ABOUT THIS TASK:
Report each line of the records where "computer" occurs.

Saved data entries
Segment Open

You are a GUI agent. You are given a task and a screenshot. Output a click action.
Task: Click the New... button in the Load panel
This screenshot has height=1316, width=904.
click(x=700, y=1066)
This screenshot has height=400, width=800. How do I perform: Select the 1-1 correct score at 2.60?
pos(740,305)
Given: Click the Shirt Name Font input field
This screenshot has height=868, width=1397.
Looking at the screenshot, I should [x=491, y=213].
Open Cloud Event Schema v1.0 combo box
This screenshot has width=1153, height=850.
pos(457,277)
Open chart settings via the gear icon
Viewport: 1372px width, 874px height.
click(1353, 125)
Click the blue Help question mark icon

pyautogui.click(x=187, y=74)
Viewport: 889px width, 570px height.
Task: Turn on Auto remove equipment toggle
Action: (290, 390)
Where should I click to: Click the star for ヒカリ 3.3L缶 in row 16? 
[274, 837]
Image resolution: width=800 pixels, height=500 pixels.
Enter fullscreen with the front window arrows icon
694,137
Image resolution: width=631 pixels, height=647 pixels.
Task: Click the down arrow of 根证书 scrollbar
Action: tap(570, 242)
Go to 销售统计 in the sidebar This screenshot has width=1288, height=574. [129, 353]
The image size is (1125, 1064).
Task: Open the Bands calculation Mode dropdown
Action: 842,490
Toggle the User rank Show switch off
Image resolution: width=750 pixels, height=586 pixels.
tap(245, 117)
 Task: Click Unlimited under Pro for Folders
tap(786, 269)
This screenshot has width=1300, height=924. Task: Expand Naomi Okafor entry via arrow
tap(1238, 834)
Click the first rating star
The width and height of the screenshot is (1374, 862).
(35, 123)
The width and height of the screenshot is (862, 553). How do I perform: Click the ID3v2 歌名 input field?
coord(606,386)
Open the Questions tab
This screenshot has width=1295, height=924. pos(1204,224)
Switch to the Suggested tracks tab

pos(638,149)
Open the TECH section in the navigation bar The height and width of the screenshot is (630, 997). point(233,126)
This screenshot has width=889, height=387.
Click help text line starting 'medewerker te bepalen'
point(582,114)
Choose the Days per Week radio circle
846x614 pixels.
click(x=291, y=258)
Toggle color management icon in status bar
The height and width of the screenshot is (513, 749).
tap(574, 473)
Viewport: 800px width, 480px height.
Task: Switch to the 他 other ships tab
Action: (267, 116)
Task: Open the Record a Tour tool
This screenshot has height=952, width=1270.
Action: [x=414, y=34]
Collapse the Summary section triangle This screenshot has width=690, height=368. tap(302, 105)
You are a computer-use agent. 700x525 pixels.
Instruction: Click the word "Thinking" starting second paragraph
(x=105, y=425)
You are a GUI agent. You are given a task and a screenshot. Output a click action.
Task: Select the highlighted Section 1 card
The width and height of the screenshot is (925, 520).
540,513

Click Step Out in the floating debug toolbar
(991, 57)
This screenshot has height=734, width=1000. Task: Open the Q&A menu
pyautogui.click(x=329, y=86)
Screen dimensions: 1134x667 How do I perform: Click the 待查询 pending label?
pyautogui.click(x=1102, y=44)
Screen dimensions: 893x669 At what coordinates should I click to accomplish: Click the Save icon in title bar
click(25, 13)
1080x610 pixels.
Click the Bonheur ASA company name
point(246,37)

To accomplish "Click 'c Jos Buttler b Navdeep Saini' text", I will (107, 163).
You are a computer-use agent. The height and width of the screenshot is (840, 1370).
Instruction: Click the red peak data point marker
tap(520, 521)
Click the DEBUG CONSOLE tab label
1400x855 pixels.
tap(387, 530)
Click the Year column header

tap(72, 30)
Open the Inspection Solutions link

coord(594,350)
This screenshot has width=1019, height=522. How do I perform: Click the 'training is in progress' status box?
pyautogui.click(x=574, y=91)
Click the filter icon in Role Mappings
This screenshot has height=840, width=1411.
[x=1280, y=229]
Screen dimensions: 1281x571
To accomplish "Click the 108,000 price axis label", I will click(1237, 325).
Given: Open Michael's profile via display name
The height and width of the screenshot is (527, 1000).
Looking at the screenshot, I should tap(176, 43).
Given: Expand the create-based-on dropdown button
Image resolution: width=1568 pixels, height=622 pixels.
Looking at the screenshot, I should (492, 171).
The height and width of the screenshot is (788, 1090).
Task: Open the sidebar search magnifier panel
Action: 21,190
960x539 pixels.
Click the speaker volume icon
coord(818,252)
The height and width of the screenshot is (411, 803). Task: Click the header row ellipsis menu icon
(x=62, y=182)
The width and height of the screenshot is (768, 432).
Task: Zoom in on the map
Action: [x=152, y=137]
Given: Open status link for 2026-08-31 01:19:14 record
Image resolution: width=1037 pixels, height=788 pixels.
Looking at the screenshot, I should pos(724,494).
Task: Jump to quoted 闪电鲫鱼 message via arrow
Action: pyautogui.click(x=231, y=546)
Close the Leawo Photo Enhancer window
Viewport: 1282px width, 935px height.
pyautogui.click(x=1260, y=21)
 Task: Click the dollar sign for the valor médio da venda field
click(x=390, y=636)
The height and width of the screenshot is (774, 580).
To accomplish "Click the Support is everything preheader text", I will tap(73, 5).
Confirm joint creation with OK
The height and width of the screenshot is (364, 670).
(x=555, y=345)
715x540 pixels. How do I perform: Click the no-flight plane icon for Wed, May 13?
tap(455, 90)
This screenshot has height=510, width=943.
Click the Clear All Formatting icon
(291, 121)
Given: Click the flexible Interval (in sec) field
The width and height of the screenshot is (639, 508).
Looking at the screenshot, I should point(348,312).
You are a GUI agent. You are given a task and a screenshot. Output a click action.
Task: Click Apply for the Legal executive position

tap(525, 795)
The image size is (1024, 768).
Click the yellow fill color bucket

Segment Closed

SOLUTION FOR THIS EXERCISE:
You are a computer-use agent. 700x525 pixels.
You are a computer-use agent. The height and width of the screenshot is (840, 1370).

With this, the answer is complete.